### EXERCISE GOAL:
Copy exactly, no pictures: every line from the one that contains "Given: Open Houdini" through the end of the entries below.

^^^^

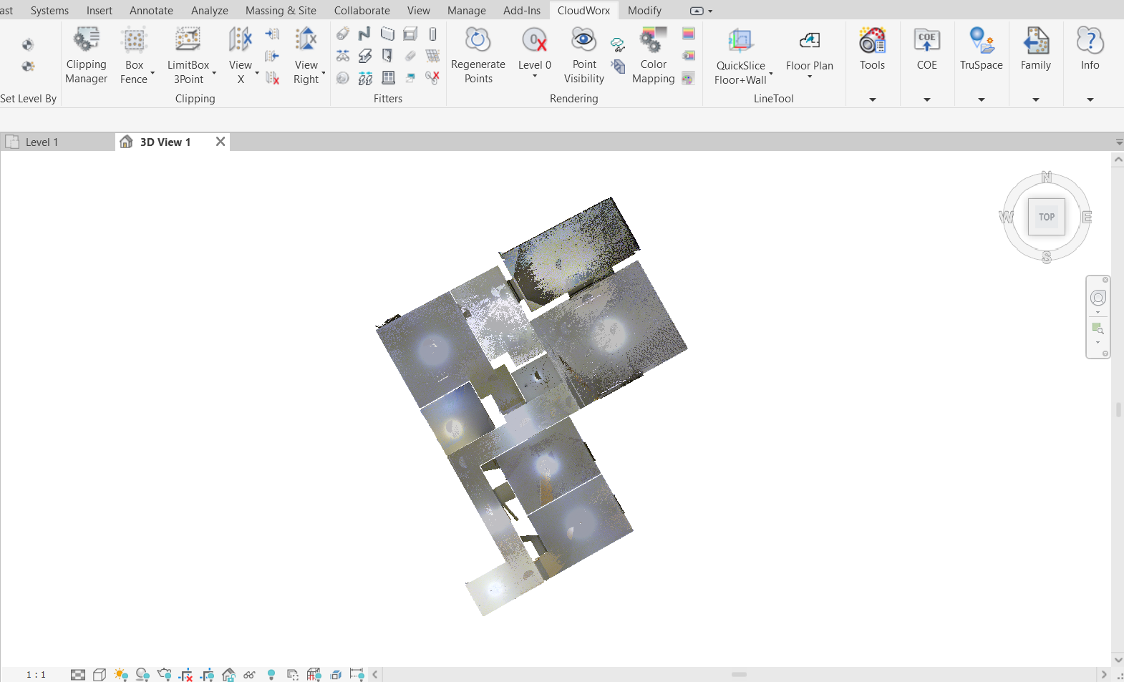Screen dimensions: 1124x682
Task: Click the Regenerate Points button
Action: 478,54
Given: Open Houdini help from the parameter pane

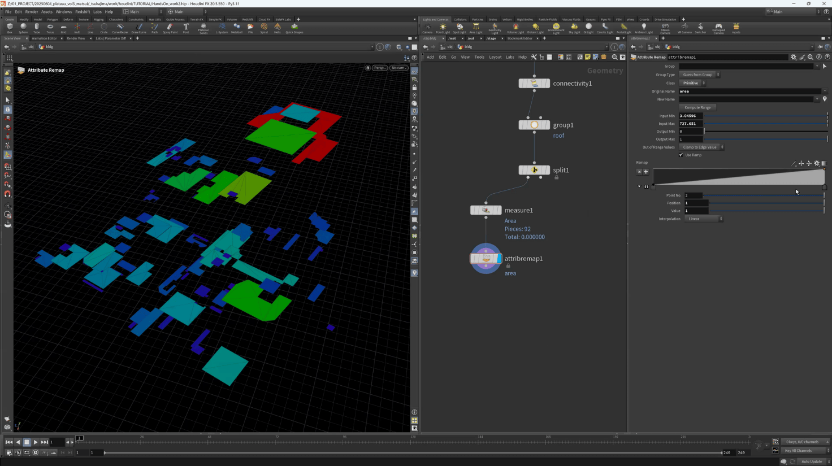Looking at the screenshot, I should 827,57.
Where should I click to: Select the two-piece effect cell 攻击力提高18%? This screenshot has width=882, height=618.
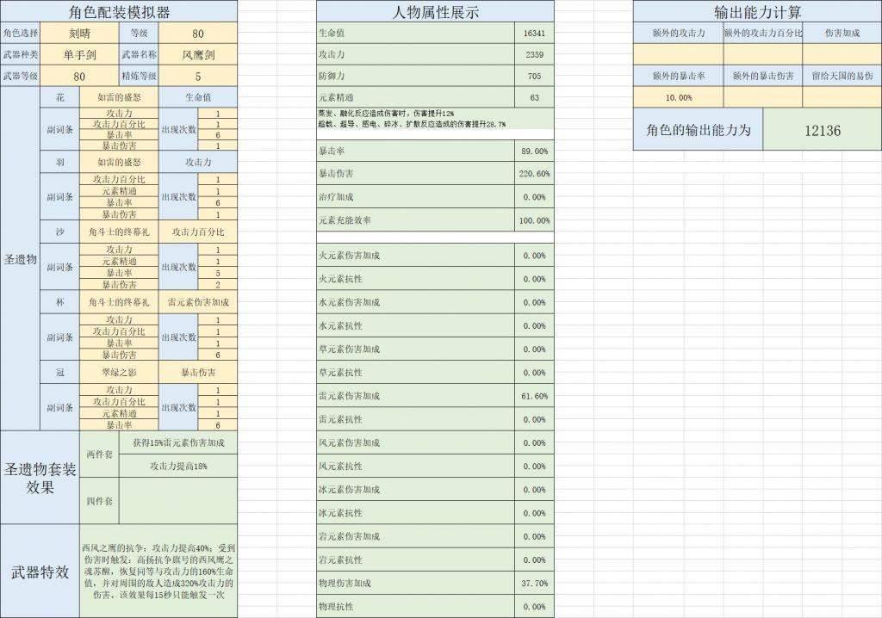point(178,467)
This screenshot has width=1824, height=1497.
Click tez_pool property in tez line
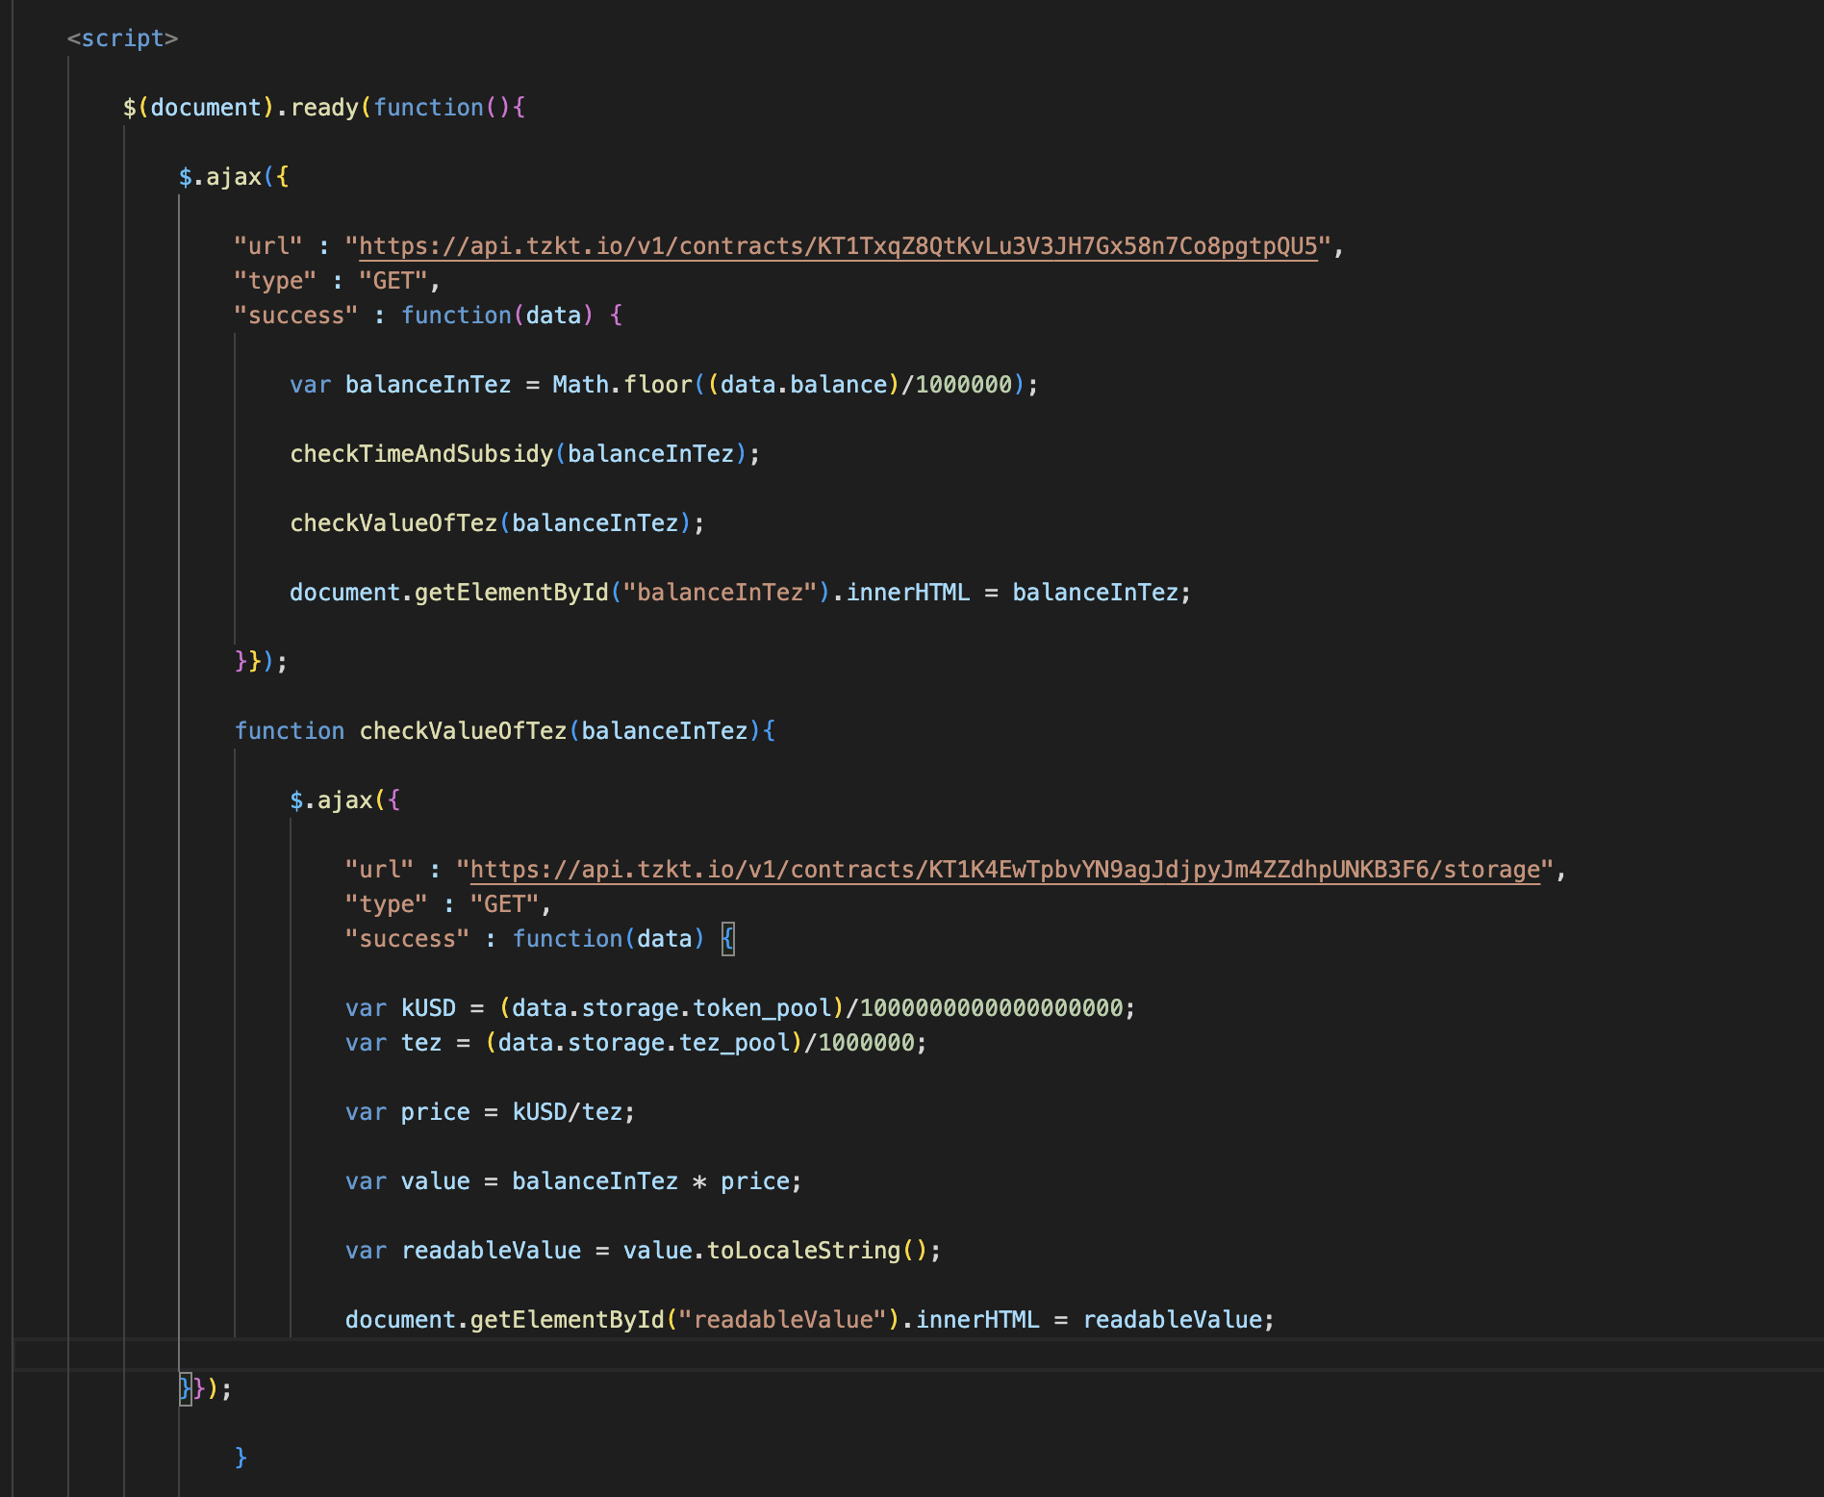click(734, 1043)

^^^^

### TASK RESULT:
Given: Open Houdini help from the parameter pane

Looking at the screenshot, I should 827,57.
Where should I click to: Select the two-piece effect cell 攻击力提高18%? This screenshot has width=882, height=618.
point(178,467)
This screenshot has width=1824, height=1497.
Click tez_pool property in tez line
click(734, 1043)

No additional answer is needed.